## Task details
Beginning with the line that contains "Instruction: Click the", copy each remaining line of the data below exactly.

## Task inputs
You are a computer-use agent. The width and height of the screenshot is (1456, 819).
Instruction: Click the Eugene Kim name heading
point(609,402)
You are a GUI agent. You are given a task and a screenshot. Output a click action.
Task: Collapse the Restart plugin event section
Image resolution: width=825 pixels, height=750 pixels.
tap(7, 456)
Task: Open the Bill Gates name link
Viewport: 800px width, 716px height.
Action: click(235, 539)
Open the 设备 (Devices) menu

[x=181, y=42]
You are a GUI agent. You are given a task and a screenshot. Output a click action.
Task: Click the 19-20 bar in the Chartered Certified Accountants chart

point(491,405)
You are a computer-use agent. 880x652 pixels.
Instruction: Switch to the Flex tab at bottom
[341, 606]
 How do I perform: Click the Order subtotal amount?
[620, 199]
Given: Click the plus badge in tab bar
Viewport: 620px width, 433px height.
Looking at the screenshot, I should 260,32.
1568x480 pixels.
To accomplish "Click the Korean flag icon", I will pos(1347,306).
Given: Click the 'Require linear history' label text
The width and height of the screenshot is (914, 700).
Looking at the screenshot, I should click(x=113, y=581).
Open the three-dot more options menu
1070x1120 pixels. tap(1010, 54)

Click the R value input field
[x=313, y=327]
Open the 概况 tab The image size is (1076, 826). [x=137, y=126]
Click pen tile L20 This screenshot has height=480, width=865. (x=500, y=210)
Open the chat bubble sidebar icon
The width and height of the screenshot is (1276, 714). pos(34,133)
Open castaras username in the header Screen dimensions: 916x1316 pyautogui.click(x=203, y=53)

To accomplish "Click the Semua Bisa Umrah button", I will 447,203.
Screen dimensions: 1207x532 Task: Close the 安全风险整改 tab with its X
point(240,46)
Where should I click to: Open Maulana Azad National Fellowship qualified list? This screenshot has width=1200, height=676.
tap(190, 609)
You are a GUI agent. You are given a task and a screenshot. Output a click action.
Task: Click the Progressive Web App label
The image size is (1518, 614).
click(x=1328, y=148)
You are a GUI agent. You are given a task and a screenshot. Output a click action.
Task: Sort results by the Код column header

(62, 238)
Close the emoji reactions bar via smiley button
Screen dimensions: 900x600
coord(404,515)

## Answer section
Instruction: Click the Eugene Kim name heading
point(609,402)
You are a GUI agent. You are given a task and a screenshot. Output a click action.
Task: Collapse the Restart plugin event section
Image resolution: width=825 pixels, height=750 pixels.
tap(7, 456)
Task: Open the Bill Gates name link
Viewport: 800px width, 716px height.
Action: click(235, 539)
Open the 设备 (Devices) menu

[x=181, y=42]
You are a GUI agent. You are given a task and a screenshot. Output a click action.
Task: Click the 19-20 bar in the Chartered Certified Accountants chart

point(491,405)
You are a computer-use agent. 880x652 pixels.
Instruction: Switch to the Flex tab at bottom
[341, 606]
 How do I perform: Click the Order subtotal amount?
[620, 199]
Given: Click the plus badge in tab bar
Viewport: 620px width, 433px height.
Looking at the screenshot, I should 260,32.
1568x480 pixels.
To accomplish "Click the Korean flag icon", I will pos(1347,306).
Given: Click the 'Require linear history' label text
The width and height of the screenshot is (914, 700).
Looking at the screenshot, I should click(x=113, y=581).
Open the three-dot more options menu
1070x1120 pixels. tap(1010, 54)

Click the R value input field
[x=313, y=327]
Open the 概况 tab The image size is (1076, 826). [x=137, y=126]
Click pen tile L20 This screenshot has height=480, width=865. (x=500, y=210)
Open the chat bubble sidebar icon
The width and height of the screenshot is (1276, 714). pos(34,133)
Open castaras username in the header Screen dimensions: 916x1316 pyautogui.click(x=203, y=53)

To accomplish "Click the Semua Bisa Umrah button", I will 447,203.
Screen dimensions: 1207x532 Task: Close the 安全风险整改 tab with its X
point(240,46)
Where should I click to: Open Maulana Azad National Fellowship qualified list? This screenshot has width=1200, height=676.
tap(190, 609)
You are a GUI agent. You are given a task and a screenshot. Output a click action.
Task: Click the Progressive Web App label
The image size is (1518, 614).
click(x=1328, y=148)
You are a GUI agent. You are given a task and a screenshot. Output a click action.
Task: Sort results by the Код column header

(62, 238)
Close the emoji reactions bar via smiley button
Screen dimensions: 900x600
coord(404,515)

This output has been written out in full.